PROVIDED PASSAGE.
━━━━━━━━━━
In general, Star Trek franchises do not have this kind of courage (DS9 is the honorable exception, but it's also a freakish fluke in the family of ST shows), and there are stories they can't tell because they aren't willing to follow their own premises to their logical conclusions. And I'm sure if Firefly had backed down from some of its own premises and conclusions, it wouldn't have been cancelled, because it would look like Star Trek and the rest of mainstream television-SF. But then it wouldn't be Firefly, and I wouldn't be able to write this insanely long post about how intelligent it is.
Keep flying, Serenity.
no subject
Date: 2003-01-03 10:59 am (UTC)*snickers*
Very interesting post. The chain of command thing is no doubt very ingrained in the minds of Mal and Zoe, seeing as how they were military-types back in the day. The conflicts with this sort of attitude are readily apparent in the way Jayne, Wash, and Kaylee interact with their Captain. There's friction there, because those three are not military people and probably have no experience with the sort of chain of command necessary to run a ship. You can see this with Kaylee having her breakdown, Jayne betraying them all, and in Wash's jealously in not understanding his place on the ship nor the Captain's relationship with his wife. Even in the course of the far too few episodes we've seen, I can see that understanding starting to dawn on the three of them. It would probably make Mal's job a lot easier if he didn't have to say some variation of, "I'm not asking, I'm telling," all the time.
━━━━━━━━━━
[Target pointing data]
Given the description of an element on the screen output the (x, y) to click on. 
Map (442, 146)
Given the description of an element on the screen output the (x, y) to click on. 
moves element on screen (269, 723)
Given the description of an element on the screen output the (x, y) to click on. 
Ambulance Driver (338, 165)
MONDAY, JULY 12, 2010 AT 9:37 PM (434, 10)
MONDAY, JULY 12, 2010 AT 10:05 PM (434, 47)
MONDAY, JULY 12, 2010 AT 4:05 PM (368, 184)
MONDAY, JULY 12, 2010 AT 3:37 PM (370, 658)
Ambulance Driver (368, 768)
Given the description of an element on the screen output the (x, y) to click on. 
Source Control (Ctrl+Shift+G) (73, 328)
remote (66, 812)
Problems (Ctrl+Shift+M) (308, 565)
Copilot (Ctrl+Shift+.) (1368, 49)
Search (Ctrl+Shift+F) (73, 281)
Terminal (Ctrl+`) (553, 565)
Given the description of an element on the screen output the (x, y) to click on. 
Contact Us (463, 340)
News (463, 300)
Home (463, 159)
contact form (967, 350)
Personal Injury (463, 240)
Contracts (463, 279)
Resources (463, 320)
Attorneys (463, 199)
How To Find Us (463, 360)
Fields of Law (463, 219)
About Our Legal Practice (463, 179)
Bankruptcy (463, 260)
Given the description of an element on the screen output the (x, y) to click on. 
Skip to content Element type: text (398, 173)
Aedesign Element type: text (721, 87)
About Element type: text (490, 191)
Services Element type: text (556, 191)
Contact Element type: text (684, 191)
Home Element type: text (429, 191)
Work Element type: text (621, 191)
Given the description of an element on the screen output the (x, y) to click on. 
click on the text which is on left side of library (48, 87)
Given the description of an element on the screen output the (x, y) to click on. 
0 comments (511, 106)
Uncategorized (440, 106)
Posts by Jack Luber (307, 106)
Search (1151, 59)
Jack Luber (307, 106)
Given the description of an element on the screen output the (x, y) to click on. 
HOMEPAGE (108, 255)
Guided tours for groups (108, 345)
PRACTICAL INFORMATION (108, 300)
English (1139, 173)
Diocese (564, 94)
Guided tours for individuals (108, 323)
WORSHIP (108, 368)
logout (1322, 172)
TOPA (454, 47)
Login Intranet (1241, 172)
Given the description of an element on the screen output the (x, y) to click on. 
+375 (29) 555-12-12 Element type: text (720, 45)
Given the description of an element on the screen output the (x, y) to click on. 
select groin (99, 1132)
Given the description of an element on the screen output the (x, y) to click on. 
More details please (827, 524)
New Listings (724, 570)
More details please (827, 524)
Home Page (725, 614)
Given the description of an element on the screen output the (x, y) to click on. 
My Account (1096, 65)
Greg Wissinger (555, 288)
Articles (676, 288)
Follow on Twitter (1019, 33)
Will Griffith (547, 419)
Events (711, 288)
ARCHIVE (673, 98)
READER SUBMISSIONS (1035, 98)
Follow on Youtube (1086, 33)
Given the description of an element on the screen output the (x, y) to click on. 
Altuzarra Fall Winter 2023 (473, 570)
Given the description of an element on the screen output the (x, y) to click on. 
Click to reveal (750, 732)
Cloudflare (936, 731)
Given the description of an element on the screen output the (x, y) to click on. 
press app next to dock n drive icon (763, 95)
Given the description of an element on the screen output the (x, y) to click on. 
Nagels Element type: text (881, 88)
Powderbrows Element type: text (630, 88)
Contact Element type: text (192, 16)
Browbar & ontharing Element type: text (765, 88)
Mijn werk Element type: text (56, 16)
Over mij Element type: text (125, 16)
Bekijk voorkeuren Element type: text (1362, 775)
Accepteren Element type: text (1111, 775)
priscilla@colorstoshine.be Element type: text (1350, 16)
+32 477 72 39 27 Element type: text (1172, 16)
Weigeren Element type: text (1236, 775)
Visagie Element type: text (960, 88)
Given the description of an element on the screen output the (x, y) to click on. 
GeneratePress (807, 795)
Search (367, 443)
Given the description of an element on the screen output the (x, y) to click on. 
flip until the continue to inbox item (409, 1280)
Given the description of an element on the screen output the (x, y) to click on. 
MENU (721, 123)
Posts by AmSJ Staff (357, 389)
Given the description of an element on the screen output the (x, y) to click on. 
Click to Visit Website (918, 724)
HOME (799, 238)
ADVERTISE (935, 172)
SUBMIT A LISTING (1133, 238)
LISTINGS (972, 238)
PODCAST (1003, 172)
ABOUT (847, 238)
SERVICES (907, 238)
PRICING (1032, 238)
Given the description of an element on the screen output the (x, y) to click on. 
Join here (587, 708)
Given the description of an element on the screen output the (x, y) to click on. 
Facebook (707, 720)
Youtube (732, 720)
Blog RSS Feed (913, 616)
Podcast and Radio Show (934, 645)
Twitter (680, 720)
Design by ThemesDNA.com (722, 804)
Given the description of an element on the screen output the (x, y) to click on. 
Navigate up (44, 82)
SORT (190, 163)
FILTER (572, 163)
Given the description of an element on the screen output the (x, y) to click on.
━━━━━━━━━━
WORK REQUIRED.
Answer these questions from the Firefly discussion:
1. Which Star Trek show is called the honorable exception?
2. On what date was the reply posted?
3. Which three crew members are described as not military people?

FULL ANSWER.
1. DS9
2. 2003-01-03
3. Jayne, Wash, and Kaylee